Le tirage des cartes (le très réaliste tarot de Mlle Lenormand du 19è) était moins une prédiction habituelle de l'avenir, qu'un jeu de langage sur le bien et le mal et une identification des problèmes de la vie quotidienne. La fin de la séance prescrivait des rituels que les consultants devait accomplir chez eux, faits d'une multitude de petites tâches (parmi lesquelles réaliser des sachets en toile rouge et les garnir avec des ingrédients spécifiques ou encore disposer sous le lit des planchettes hérissées de clous) mais le caractère hétéroclite importait moins que le fait de retrouver de l'initiative.

[À faire]
• a. Traduisez en anglais cette phrase de l'extrait sur le tirage des cartes : « Le tirage des cartes (le très réaliste tarot de Mlle Lenormand du 19è) était moins une prédiction habituelle de l'avenir, qu'un jeu de langage sur le bien et le mal et une identification des problèmes de la vie quotidienne. »
• b. Donnez la suite de l'extrait sur le tirage des cartes, en commençant après sa dernière phrase.

[Données fournies]
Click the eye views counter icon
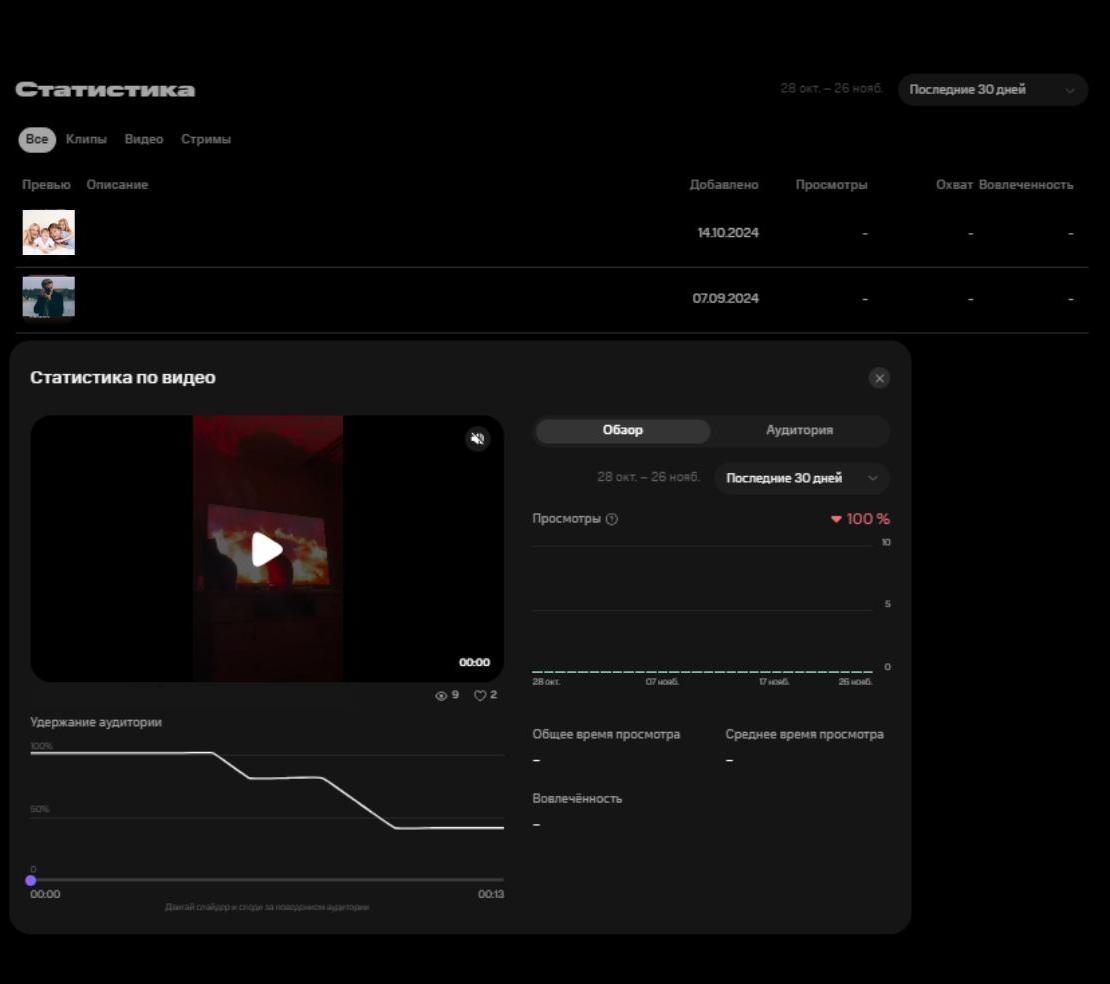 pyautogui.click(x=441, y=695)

...

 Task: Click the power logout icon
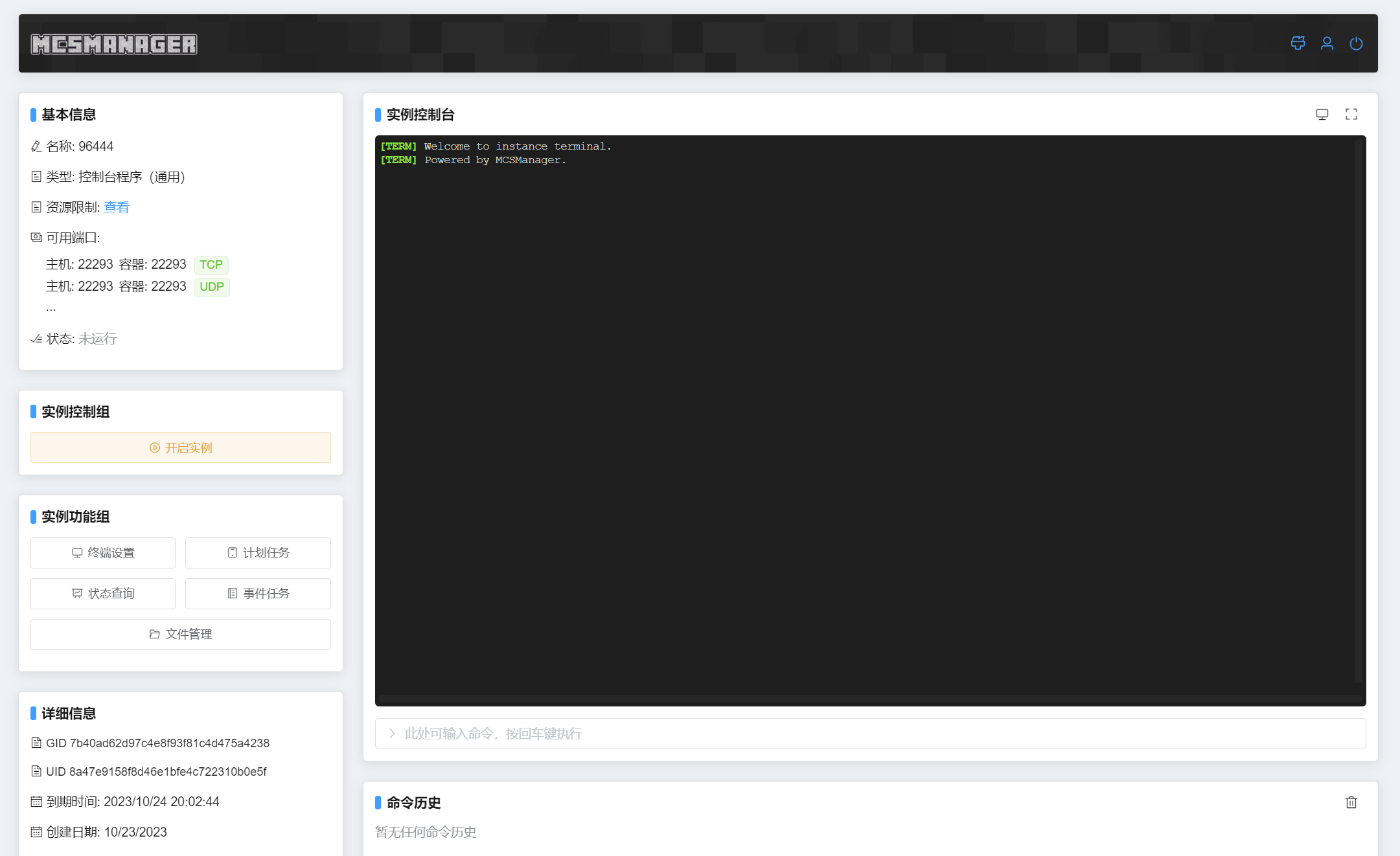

[Réponses aux exercices]
• a. Card reading (the very realistic 19th-century tarot of Mlle Lenormand) was less a conventional prediction of the future than a language game about good and evil and an identification of the problems of everyday life.

• b.
Pendant la séance, l'incitation était « énergétique » : madame Flora ne cessait pas de tirer des cartes catastrophes qui ne manqueraient pas de se produire si les consultants ne quittaient pas leur place de victimes. Ceci joint à un discours ambigu dont elle laissait les consultants extraire le sens .Tirant, par exemple, la « veuve noire » elle sous entendait que la femme était en fait plus forte que le mari et quelle serait bientôt veuve (si celui-ci ne réagissait pas.). Le mari semblait en effet, tout en se reconnaissant impuissant, « y croire » moins que sa femme d'où la nécessité de guérir celle-ci en premier.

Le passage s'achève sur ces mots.